— BRIEF 1 —
Name every scholar the chapter introduction on sentimental capital cites by name, giving a publication year wherever one appears.

════

Agriculture Reference
In-Depth Information
Chapter 9
Using Sentimental Capital: Class,
Emotion and Value
Introduction
In this final chapter, I want to encapsulate the topic's historical findings on classed
and gendered taste cultures in the ordinary garden and its relationship to lifestyle
media culture, recording as I do my concluding remarks about a particular moment
in British media and cultural history in the late 1990s. I also want to end the topic
by tentatively sketching out an attempt to theorise how the working-class people of
the study use and make their own forms of value through gardening. In doing so,
I revisit Bourdieu by extending his concept of capital as a means of exploring the
emotional resources, produced out of affective familial ties, which become fastened
to the skills, knowledge and assets that are drawn upon to make gardens. Arguing
that such a resource is held, circulated, exchanged and traded in local contexts I draw
on both Nowotny (1981) and Reay's (2000) concept of 'emotional capital' to argue
that the valuing located in this small-scale study might act as a form of 'sentimental
capital.' I chart how gardening with sentimental attachments became manifest in the
empirical data: through what gardening means, familial passed down practices and
in relation to sentimental feelings provoked by condemnation of lifestyle garden
television. For it was here, where opposing aesthetic value systems (national vs.

════

— BRIEF 2 —
Copy the rows below, starting at the first row and ending with the line that contains "pyautogui.click(x=48, y=175)", both included. Leave the pictures out of your copy.

— LISTED ENTRIES —
════

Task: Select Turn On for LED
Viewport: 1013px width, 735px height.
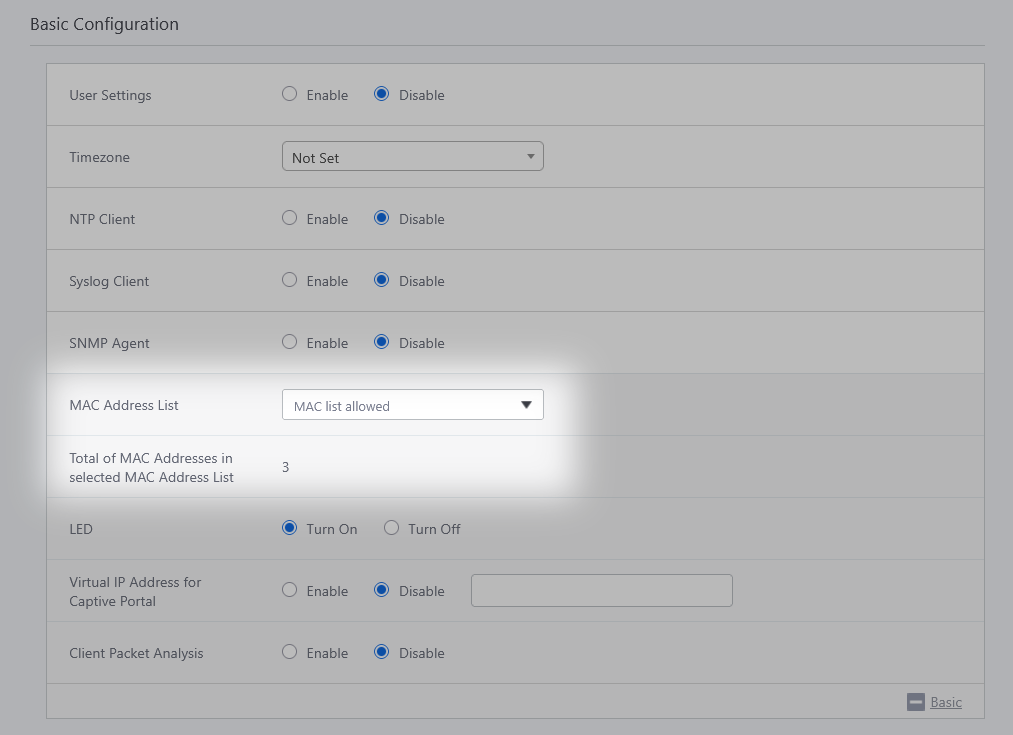Action: click(x=290, y=528)
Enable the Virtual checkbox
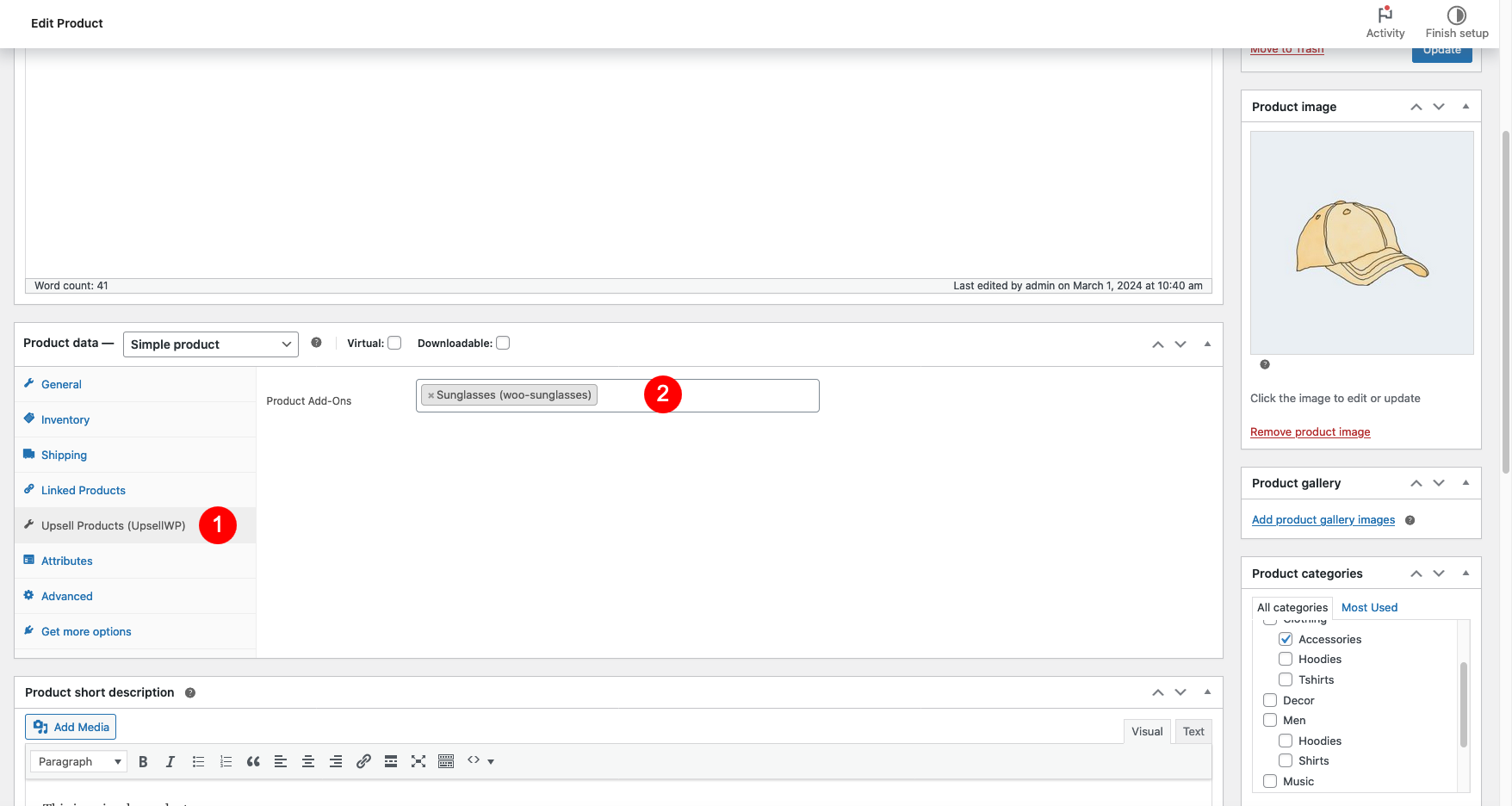This screenshot has width=1512, height=806. (x=394, y=343)
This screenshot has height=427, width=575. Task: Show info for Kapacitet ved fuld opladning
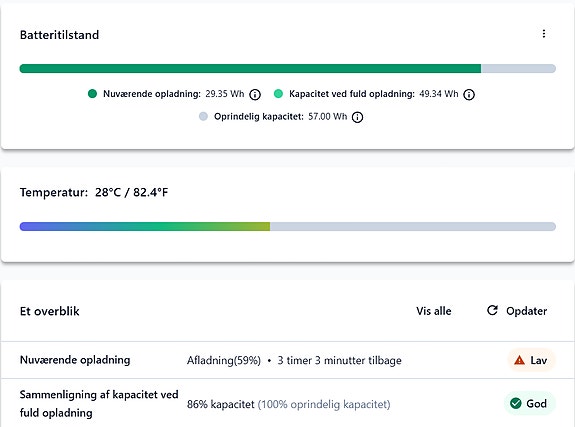(469, 95)
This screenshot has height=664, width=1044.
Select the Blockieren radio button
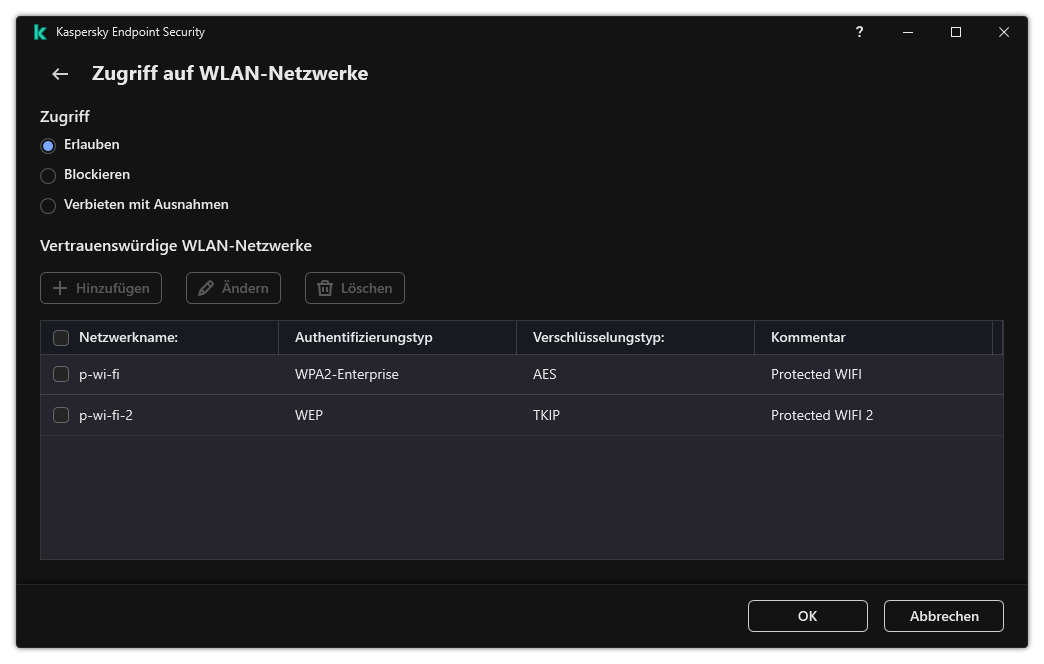pyautogui.click(x=48, y=175)
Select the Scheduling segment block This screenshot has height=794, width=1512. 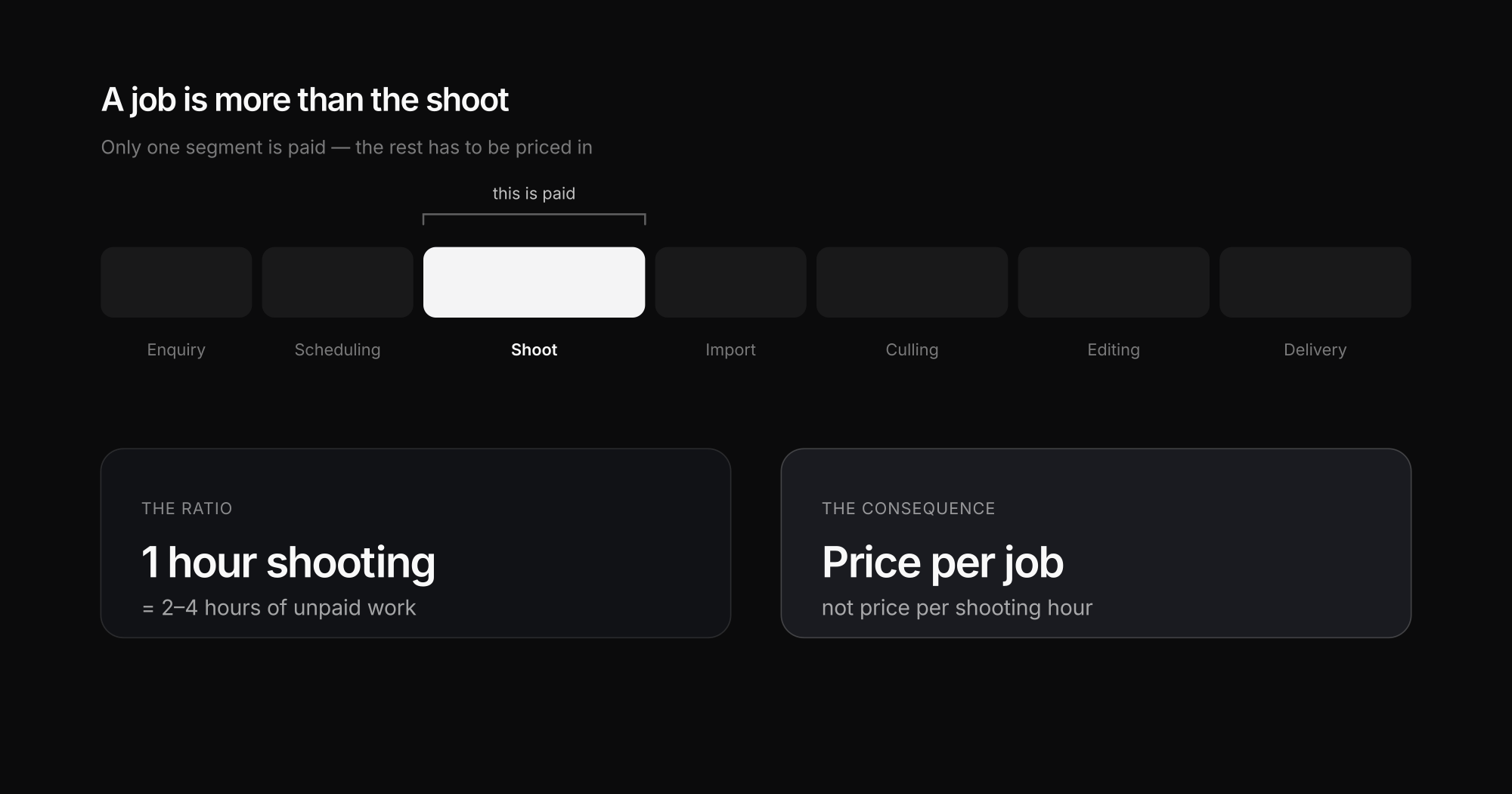tap(337, 282)
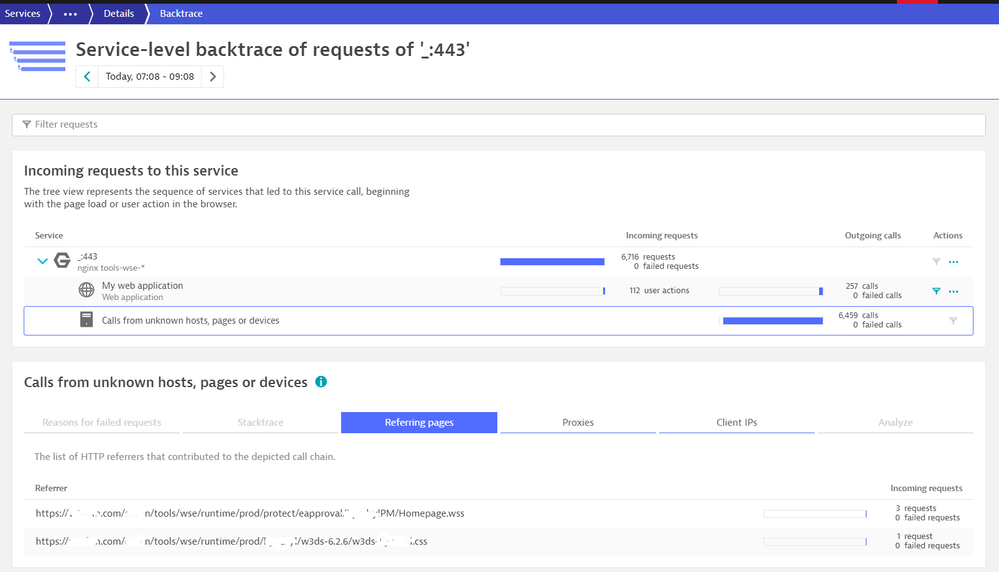Collapse the _:443 service tree node
Viewport: 999px width, 572px height.
point(42,261)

════

— TASK RESULT 1 —
Bourdieu
Nowotny (1981)
Reay (2000)

— TASK RESULT 2 —
Task: Select Turn On for LED
Viewport: 1013px width, 735px height.
Action: click(x=290, y=528)
Enable the Virtual checkbox
This screenshot has width=1512, height=806. (x=394, y=343)
This screenshot has height=427, width=575. Task: Show info for Kapacitet ved fuld opladning
(469, 95)
This screenshot has height=664, width=1044.
Select the Blockieren radio button
pyautogui.click(x=48, y=175)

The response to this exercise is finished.